= Anselmo Govi =

Italian painter (1893–1953)

Anselmo Govi (Reggio Emilia, 1893–1953) was an Italian painter and decorator, a member of the late Art Nouveau school known in Italy as Liberty style.

== Biography ==
He was born in Reggio Emilia. The surname Govi is the Romanesque version of the French Medieval surname "Le Govic" or "Le Goff", also known as Gove, Govier or Govi. This suggests a branch of his paternal family originated in the Franco-Provençal area and moved later to Italy. Anselmo Govi was the maternal uncle of Giacomo Benevelli.

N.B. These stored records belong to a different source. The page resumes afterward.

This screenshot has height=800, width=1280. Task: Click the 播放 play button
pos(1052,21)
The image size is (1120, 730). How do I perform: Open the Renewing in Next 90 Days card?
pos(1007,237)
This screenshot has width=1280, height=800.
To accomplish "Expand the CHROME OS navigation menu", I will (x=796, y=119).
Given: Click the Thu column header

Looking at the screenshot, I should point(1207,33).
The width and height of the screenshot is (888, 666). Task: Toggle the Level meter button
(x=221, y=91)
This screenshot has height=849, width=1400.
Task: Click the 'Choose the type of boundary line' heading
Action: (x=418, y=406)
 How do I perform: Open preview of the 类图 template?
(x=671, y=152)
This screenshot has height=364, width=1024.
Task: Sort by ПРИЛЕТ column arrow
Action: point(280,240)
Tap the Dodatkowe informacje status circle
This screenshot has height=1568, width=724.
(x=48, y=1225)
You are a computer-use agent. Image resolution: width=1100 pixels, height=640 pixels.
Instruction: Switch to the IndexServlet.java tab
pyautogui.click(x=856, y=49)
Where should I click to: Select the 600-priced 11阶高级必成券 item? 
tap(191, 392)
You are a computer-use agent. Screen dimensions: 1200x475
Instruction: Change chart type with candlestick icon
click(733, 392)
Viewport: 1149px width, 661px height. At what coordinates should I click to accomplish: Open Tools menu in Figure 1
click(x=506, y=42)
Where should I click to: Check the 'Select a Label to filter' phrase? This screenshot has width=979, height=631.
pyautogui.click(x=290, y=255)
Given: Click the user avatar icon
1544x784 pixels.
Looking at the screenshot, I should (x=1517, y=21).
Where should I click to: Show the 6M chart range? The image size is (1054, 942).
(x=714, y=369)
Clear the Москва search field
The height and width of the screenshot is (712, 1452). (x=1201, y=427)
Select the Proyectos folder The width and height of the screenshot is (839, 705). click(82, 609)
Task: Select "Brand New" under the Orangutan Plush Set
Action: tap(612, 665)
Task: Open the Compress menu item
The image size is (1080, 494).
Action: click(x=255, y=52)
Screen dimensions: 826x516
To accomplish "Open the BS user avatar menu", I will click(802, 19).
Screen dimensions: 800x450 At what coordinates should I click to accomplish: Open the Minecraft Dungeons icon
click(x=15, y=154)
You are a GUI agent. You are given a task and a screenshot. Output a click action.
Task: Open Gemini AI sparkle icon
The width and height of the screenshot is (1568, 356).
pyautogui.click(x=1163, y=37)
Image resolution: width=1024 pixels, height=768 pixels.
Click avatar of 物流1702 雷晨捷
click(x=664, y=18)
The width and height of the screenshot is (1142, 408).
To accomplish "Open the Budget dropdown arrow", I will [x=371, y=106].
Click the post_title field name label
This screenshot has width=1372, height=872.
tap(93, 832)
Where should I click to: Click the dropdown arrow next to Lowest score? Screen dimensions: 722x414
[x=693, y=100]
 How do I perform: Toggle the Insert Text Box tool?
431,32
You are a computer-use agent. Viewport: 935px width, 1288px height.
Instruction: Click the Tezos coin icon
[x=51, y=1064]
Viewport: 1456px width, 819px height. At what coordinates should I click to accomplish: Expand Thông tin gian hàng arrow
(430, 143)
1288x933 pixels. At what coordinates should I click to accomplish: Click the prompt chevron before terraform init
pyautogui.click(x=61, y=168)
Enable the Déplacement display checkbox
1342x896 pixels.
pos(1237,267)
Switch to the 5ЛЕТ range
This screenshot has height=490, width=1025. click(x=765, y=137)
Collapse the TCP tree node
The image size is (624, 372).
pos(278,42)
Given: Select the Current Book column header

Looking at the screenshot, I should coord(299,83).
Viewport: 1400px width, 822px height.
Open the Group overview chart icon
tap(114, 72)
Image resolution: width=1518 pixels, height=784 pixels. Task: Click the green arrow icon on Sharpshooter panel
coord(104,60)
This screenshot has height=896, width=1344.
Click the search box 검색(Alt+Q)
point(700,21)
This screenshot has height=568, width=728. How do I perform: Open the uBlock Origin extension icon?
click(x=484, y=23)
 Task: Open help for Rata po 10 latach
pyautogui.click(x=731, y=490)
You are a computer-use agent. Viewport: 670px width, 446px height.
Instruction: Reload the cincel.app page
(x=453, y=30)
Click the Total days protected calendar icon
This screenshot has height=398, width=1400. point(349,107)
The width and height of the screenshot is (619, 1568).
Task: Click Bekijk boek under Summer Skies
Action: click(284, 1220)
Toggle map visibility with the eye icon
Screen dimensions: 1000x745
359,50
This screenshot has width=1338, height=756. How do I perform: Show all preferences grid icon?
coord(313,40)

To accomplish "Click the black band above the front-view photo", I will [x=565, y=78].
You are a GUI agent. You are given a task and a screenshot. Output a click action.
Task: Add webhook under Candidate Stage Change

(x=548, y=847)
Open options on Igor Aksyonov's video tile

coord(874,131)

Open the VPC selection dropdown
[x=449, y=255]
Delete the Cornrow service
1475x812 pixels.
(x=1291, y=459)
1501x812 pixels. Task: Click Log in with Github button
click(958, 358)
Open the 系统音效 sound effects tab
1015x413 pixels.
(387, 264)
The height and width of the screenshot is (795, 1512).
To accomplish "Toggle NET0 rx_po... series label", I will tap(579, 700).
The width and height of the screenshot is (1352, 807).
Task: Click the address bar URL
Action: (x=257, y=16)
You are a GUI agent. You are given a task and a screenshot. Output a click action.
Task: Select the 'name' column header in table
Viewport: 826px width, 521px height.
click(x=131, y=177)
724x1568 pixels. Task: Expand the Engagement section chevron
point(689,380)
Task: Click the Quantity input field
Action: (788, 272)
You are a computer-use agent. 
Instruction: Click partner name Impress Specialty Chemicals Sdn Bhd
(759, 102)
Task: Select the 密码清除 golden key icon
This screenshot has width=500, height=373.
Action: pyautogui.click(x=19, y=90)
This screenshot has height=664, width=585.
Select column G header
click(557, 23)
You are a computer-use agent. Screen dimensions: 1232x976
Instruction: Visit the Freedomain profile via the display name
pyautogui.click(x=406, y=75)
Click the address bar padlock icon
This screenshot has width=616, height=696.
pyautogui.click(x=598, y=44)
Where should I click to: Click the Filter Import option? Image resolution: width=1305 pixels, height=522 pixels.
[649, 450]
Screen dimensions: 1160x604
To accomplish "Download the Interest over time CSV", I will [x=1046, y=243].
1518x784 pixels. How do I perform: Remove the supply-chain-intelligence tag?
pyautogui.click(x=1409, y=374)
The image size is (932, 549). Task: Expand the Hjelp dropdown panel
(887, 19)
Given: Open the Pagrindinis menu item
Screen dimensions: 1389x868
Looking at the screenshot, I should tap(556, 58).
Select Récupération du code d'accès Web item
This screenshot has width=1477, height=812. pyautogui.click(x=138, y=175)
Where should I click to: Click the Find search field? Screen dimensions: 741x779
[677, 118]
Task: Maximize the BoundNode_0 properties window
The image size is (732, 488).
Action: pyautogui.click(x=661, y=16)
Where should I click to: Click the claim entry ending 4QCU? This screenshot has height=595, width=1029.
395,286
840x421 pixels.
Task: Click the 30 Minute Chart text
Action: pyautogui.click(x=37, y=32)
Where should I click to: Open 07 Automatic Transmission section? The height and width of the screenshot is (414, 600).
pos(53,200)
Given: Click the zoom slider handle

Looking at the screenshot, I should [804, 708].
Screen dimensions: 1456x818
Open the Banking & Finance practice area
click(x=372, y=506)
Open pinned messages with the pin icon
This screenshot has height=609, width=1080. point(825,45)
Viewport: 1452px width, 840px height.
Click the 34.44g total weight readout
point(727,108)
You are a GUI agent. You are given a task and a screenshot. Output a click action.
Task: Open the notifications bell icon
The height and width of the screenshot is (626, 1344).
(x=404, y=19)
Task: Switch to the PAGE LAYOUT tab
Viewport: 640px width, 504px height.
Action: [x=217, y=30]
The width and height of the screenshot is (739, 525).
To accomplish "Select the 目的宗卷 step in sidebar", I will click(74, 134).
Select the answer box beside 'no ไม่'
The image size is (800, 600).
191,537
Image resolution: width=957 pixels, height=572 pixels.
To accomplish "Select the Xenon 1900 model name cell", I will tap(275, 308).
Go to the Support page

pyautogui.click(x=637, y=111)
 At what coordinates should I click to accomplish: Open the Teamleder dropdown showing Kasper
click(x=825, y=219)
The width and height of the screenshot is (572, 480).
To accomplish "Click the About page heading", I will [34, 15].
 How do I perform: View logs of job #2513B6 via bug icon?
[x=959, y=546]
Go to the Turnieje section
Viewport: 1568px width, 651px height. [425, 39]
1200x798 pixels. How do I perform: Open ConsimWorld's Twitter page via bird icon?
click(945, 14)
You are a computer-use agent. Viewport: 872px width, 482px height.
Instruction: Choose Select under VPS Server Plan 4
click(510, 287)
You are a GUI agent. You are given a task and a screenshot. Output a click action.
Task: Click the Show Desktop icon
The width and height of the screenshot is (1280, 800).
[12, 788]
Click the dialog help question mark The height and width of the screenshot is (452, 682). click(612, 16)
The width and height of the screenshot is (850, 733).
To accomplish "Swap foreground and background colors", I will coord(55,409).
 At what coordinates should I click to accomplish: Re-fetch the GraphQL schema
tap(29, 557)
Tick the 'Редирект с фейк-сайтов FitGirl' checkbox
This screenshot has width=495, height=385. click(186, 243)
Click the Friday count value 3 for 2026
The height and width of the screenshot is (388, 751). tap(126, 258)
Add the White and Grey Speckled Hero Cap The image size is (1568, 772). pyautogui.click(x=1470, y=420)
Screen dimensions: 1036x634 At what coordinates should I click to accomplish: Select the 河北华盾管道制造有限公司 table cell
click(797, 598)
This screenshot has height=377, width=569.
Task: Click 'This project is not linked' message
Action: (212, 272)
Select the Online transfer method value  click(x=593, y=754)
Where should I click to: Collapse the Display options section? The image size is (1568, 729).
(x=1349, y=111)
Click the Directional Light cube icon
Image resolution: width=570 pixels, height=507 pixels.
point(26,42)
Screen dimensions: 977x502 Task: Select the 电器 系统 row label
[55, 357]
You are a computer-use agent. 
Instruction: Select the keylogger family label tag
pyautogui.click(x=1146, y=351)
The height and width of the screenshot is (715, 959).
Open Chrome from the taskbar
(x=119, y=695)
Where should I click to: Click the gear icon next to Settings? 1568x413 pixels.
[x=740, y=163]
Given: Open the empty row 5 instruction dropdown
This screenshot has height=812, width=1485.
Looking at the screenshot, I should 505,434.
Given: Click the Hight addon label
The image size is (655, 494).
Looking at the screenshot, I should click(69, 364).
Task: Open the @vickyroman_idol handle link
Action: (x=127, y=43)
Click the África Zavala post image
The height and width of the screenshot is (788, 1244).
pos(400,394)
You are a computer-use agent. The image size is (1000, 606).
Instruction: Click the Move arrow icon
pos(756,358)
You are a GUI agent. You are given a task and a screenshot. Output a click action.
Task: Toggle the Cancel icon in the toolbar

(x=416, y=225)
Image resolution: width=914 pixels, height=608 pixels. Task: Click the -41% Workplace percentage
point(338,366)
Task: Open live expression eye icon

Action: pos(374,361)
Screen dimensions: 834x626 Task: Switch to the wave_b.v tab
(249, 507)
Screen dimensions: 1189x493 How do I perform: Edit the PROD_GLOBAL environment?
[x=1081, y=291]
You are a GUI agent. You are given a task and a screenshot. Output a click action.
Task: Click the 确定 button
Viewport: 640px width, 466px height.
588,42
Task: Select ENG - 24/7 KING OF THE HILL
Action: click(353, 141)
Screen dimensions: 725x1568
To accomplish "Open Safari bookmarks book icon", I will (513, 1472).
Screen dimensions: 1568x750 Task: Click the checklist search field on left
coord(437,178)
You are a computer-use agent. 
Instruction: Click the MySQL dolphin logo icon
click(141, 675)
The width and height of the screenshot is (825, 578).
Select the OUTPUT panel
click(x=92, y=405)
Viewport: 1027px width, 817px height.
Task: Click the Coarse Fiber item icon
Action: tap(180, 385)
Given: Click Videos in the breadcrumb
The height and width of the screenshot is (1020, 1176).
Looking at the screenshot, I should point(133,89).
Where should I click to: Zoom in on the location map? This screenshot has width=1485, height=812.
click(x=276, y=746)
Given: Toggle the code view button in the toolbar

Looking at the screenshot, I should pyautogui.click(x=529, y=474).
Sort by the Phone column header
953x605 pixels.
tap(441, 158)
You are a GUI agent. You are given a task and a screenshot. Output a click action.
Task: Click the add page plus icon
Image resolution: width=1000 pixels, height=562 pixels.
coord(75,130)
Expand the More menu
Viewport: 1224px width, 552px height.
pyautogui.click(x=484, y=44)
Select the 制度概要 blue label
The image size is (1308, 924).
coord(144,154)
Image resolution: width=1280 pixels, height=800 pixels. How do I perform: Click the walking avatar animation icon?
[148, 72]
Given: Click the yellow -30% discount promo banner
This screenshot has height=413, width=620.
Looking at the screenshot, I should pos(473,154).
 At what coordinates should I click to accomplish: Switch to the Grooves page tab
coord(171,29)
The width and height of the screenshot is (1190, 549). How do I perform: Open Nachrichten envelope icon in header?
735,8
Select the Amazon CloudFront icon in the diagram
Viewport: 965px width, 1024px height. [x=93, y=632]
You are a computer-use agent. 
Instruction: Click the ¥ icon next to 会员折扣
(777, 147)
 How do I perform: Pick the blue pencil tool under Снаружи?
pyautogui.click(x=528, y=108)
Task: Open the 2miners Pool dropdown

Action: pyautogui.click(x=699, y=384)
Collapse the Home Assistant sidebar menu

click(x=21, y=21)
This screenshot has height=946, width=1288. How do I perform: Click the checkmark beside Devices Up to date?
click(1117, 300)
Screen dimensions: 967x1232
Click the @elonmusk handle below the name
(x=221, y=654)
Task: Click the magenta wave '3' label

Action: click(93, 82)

Govi was Director of the Art Institute Gaetano Chierici and President of the Cooperative of Painters and Decorators of Reggio Emilia. His masterpiece is the frescoes on the cupola of the Ariosto Theatre in Reggio Emilia; the works, painted in 1927 in Liberty Style or Italian Art Nouveau, depict scenes from the Orlando Furioso by the fellow citizen Ariosto. The ledge of the dome is also painted with the first verses of the Ariosto's poem.

During the twenties, Govi painted the frescoes adorning the 16th century Palazzo Ancini in Reggio Emilia. The ceiling of the main staircase are decorated with an Allegory of Charity.

Anselmo Govi painted the frescoes and mosaics that adorn the facade of the Suburban Cemetery of Reggio Emilia. The Cemetery was built in 1808 and designed by Domenico Marchelli (1764-1832). The facade (1932-35) was conceived by the architect Prospero Sorgato with contribution by Govi.

Govi also painted frescoes (1935) for the Rocca Estense which now houses the Museum of the Agriculture in San Martino in Rio. The frescoes, inspired by Venetian Renaissance painting, depict Christ and twelve angels. Govi's fresco adorn the presbytery of the Sanctuary of the Blessed Virgin in Montecchio Emilia. In 1937 he painted the frescoes of the vaults, nave and apse of the Church of San Pietro Apostolo, Carignano in Parma. The frescoes depict episodes from the life of St. Peter.

Paintings by Anselmo Govi are permanently exhibited at Palazzo Vezzani-Pratonieri (16th century) in via San Carlo in Reggio Emilia and in the Church of San Pietro, Reggio Emilia.

In 1980 the Civic Museums of Reggio Emilia organized a major retrospective exhibition dedicated to Govi. Titled Anselmo Govi: Painter and Decorator, the exhibition was accompanied by an illustrated catalogue edited by G. Berti, T. Storchi, N. Squarza (published by Musei Civici Reggio Emilia). The City of Reggio Emilia dedicated a street to him.